__WORK INSTRUCTIONS__
Set down each record exactly as written.

(EXTRACTED INFORMATION begins)

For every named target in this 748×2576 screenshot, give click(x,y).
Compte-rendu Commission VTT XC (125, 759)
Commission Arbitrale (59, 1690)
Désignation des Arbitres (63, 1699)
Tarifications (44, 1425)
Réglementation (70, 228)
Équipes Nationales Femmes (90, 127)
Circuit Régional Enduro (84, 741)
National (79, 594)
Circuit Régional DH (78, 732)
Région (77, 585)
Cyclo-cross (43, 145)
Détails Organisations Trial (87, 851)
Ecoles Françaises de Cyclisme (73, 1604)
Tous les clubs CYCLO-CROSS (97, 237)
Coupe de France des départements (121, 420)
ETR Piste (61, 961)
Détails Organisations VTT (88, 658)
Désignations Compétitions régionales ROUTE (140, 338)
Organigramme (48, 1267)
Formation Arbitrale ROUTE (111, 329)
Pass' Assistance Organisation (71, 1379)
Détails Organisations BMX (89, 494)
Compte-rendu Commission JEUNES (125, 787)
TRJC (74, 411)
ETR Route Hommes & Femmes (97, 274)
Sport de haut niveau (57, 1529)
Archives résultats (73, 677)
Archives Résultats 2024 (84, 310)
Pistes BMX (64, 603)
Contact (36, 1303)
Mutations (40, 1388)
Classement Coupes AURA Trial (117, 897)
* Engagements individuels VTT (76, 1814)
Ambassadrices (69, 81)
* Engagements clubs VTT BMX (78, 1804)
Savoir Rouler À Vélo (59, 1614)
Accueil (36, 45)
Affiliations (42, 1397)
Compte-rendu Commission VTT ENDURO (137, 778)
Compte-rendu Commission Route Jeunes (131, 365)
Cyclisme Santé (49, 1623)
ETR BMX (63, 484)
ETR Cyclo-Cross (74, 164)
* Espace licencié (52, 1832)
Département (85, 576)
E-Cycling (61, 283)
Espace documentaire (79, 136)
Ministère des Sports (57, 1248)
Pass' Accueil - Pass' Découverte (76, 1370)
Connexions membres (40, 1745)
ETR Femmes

(EXTRACTED INFORMATION ends)

__YOUR SOLUTION__
For every named target in this 748×2576 screenshot, give click(x,y).
Compte-rendu Commission VTT XC (125, 759)
Commission Arbitrale (59, 1690)
Désignation des Arbitres (63, 1699)
Tarifications (44, 1425)
Réglementation (70, 228)
Équipes Nationales Femmes (90, 127)
Circuit Régional Enduro (84, 741)
National (79, 594)
Circuit Régional DH (78, 732)
Région (77, 585)
Cyclo-cross (43, 145)
Détails Organisations Trial (87, 851)
Ecoles Françaises de Cyclisme (73, 1604)
Tous les clubs CYCLO-CROSS (97, 237)
Coupe de France des départements (121, 420)
ETR Piste (61, 961)
Détails Organisations VTT (88, 658)
Désignations Compétitions régionales ROUTE (140, 338)
Organigramme (48, 1267)
Formation Arbitrale ROUTE (111, 329)
Pass' Assistance Organisation (71, 1379)
Détails Organisations BMX (89, 494)
Compte-rendu Commission JEUNES (125, 787)
TRJC (74, 411)
ETR Route Hommes & Femmes (97, 274)
Sport de haut niveau (57, 1529)
Archives résultats (73, 677)
Archives Résultats 2024 (84, 310)
Pistes BMX (64, 603)
Contact (36, 1303)
Mutations (40, 1388)
Classement Coupes AURA Trial (117, 897)
* Engagements individuels VTT (76, 1814)
Ambassadrices (69, 81)
* Engagements clubs VTT BMX (78, 1804)
Savoir Rouler À Vélo (59, 1614)
Accueil (36, 45)
Affiliations (42, 1397)
Compte-rendu Commission VTT ENDURO (137, 778)
Compte-rendu Commission Route Jeunes (131, 365)
Cyclisme Santé (49, 1623)
ETR BMX (63, 484)
ETR Cyclo-Cross (74, 164)
* Espace licencié (52, 1832)
Département (85, 576)
E-Cycling (61, 283)
Espace documentaire (79, 136)
Ministère des Sports (57, 1248)
Pass' Accueil - Pass' Découverte (76, 1370)
Connexions membres (40, 1745)
ETR Femmes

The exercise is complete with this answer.